1. Introduction

This directory provides the source code of the paper: "BEACON: Directed Grey-Box Fuzzing with Provable Path Pruning"[S&P 2022].

2. Run Beacon

Tested environment: Ubuntu 16 and 18

2.1 Environment Prerequisite

2.1.1 Set Environment Variable

export BEACON=<path_of_beacon_repository>

2.1.2 Install Dependent Tools

You could run $BEACON/scripts/preinstall.sh to install the dependent tools.

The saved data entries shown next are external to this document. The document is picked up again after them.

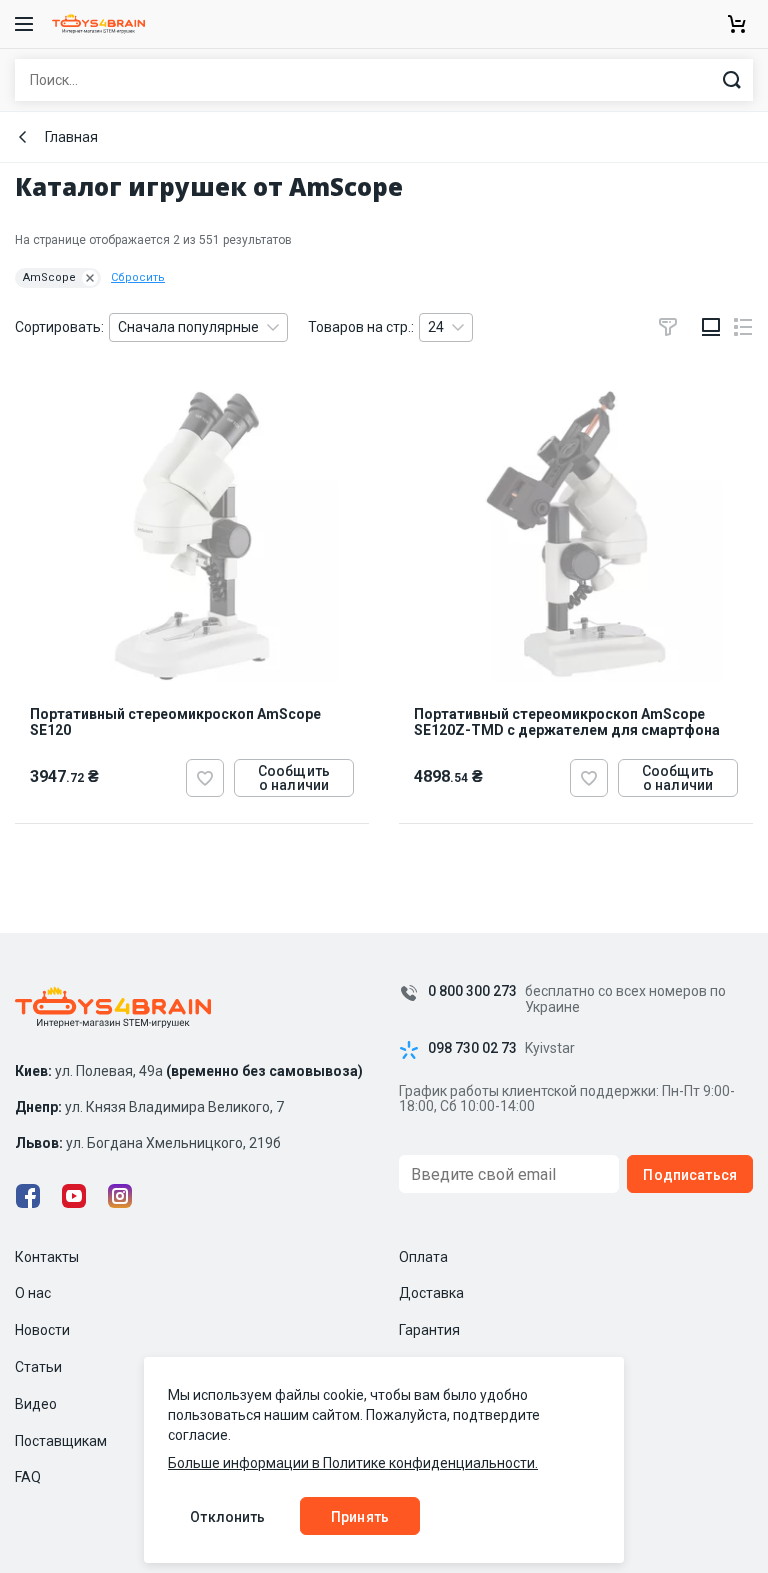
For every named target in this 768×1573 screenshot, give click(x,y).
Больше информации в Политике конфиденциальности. (353, 1463)
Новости (42, 1330)
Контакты (47, 1257)
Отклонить (227, 1517)
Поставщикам (61, 1441)
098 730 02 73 (472, 1048)
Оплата (423, 1257)
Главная (71, 137)
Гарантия (429, 1330)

apt-get update --fix-missing
apt-get install -y make build-essential git wget cmake gawk libtinfo-dev libcap-dev zlib1g-dev

# llvm-4.0
apt-get install -y libtinfo5
apt-get install -y xz-utils
wget -q https://releases.llvm.org/4.0.0/clang+llvm-4.0.0-x86_64-linux-gnu-ubuntu-16.10.tar.xz 
tar -xf clang+llvm-4.0.0-x86_64-linux-gnu-ubuntu-16.10.tar.xz
rm clang+llvm-4.0.0-x86_64-linux-gnu-ubuntu-16.10.tar.xz
cp -r clang+llvm-4.0.0-x86_64-linux-gnu-ubuntu-16.10 /usr/llvm
cp -r /usr/llvm/bin/* /usr/bin
cp -r /usr/llvm/lib/* /usr/lib
cp -r /usr/llvm/include/* /usr/include
cp -r /usr/llvm/share/* /usr/share

# wllvm
apt-get install -y python3 python3-dev python3-pip
pip3 install --upgrade pip
pip3 install wllvm

2.2 Build Beacon

You could run $BEACON/scripts/build.sh to install the dependent tools.

2.2.1 Build SVF

git clone https://github.com/SVF-tools/SVF.git
pushd SVF
git reset --hard 3170e83b03eefc15e5a3707e5c52dc726ffcd60a
sed -i 's/LLVMRELEASE=\/home\/ysui\/llvm-4.0.0\/llvm-4.0.0.obj/LLVMRELEASE=\/usr\/llvm/' build.sh
./build.sh
popd

2.2.2 Build Precondition Inference Engine (precondInfer)

pushd precondInfer
mkdir build
pushd build
cmake \
    -DENABLE_KLEE_ASSERTS=ON \
    -DCMAKE_BUILD_TYPE=Release \
    -DLLVM_CONFIG_BINARY=/usr/bin/llvm-config \
    -DSVF_ROOT_DIR=$FUZZER/repo/SVF \
    -DSVF_LIB_DIR=$FUZZER/repo/SVF/Release-build/lib \
    ..
make -j

2.2.3 Build Instrumentation Engine (Ins)

pushd Ins
mkdir build
pushd build
CXXFLAGS="-fno-rtti" cmake \
    -DLLVM_DIR=/usr/lib/cmake/llvm/ \
    -DCMAKE_BUILD_TYPE=Release \
    ..
make -j
popd

2.3 Instrument Binary

You could run $BEACON/scripts/instrument.sh to instrument the test binary. It is recommended to run Beacon under a new folder $BEACON/Outputs to make sure the output files are gathered in a common folder.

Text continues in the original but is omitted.